Honor Jackson

No. 29, 20, 22
- Position: Safety

Personal information
- Born: November 21, 1948 (age 77) New Orleans, Louisiana, U.S.
- Listed height: 6 ft 1 in (1.85 m)
- Listed weight: 195 lb (88 kg)

Career information
- High school: Tamalpais (Mill Valley, California)
- College: Pacific
- NFL draft: 1971: 9th round, 233rd overall pick

Career history
- Dallas Cowboys (1971)*; New England Patriots (1972–1973); New York Giants (1973–1974);
- * Offseason or practice squad member only

Awards and highlights
- All-PCAA (1970);

Career NFL statistics
- Games played: 34
- Stats at Pro Football Reference

= Honor Jackson =

American football player (born 1948)

Honor W. Jackson (born November 21, 1948) is an American former professional football player who was a defensive back in the National Football League (NFL) for the New England Patriots and New York Giants. He was selected by the Dallas Cowboys in the ninth round of the 1971 NFL draft. He played college football for the Pacific Tigers.

==Early life==
Jackson attended Tamalpais High School where he played defensive end. Although he received interest from division I schools, because of grades, he opted to go to College of Marin where he was converted to wide receiver.

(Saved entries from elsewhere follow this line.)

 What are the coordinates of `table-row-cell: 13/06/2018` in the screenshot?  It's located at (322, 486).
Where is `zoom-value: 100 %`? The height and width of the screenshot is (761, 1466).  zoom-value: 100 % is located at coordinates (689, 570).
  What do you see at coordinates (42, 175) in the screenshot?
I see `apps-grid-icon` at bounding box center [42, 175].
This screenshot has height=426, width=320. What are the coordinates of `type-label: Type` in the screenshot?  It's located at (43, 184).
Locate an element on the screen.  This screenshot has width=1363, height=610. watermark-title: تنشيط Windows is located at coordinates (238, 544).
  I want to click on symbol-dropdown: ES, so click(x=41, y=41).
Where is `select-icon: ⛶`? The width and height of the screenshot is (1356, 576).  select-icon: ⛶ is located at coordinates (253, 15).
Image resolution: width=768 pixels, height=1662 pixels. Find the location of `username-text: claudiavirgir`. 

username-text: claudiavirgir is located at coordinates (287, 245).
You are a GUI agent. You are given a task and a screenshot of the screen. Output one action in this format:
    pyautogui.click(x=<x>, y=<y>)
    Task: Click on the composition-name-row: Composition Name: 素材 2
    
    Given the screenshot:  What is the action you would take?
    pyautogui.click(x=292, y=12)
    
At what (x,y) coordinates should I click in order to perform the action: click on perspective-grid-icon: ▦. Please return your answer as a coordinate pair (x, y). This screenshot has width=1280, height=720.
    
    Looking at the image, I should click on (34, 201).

In 1969, he transferred to the University of the Pacific, lettering in football and track. As a senior, he registered 55 receptions for 931 yards, 5 touchdowns, ranked 12th in the nation in receiving average (16.9 yards) and earned All-PCAA honors. He finished his college career with 74 receptions for 1,236 yards and 8 touchdowns.

In 2005, he was inducted into the Pacific Athletics Hall of Fame.

==Professional career==

===Dallas Cowboys===
Jackson was selected by the Dallas Cowboys in the ninth round (233rd overall) of the 1971 NFL draft, who had a strong team that was coming off a Super Bowl V appearance and would eventually win Super Bowl VI. It was decided to switch Jackson to defensive back, in order for him to have a better chance to make the roster, even though he had never played the position before.

During the 1971 offseason, because Duane Thomas was going through a contract dispute (he requested that his 3-year contract be rewritten) and refused to report to training camp, the Cowboys decided to trade him to the New England Patriots. Although Jackson was waived on July 26, he was included as part of the transaction alongside Halvor Hagen, in exchange for Carl Garrett and the Patriots number one draft choice in the 1972 NFL draft.

Within a week, because of problems with the Patriots organization and head coach John Mazur, in an unprecedented move, the NFL commissioner voided part of the trade, sending Thomas and Garrett back to their original teams. The Patriots kept Hagen and Jackson, in exchange for a second and third round draft choices in the 1972 NFL draft, which the Cowboys eventually used to select Robert Newhouse and Mike Keller.

===New England Patriots===
Jackson was tried first at wide receiver, before being moved to safety after the Patriots claimed Randy Vataha off waivers, who was a college teammate of starting quarterback Jim Plunkett.

He ended up starting at strong safety in 1972, leading the team in pass interceptions with four. His best performance came against the Miami Dolphins on December 3, when he registered two interceptions and knocked Mercury Morris out of game during the Dolphins' perfect season. The next year, he played in nine games mostly as a reserve, before being cut on November 10.

===New York Giants===
Jackson signed as a free agent with the New York Giants in 1973. He was released on September 12, 1974, before being brought back to the team. That same year he was placed on the injured reserve list with a nerve injury in his right leg. He could never recover physically and decided to retire from professional football at the age of 27.

==Personal life==
He worked as a manager for Longs Drugs and also became president of the Northern California chapter of the NFL Alumni Association.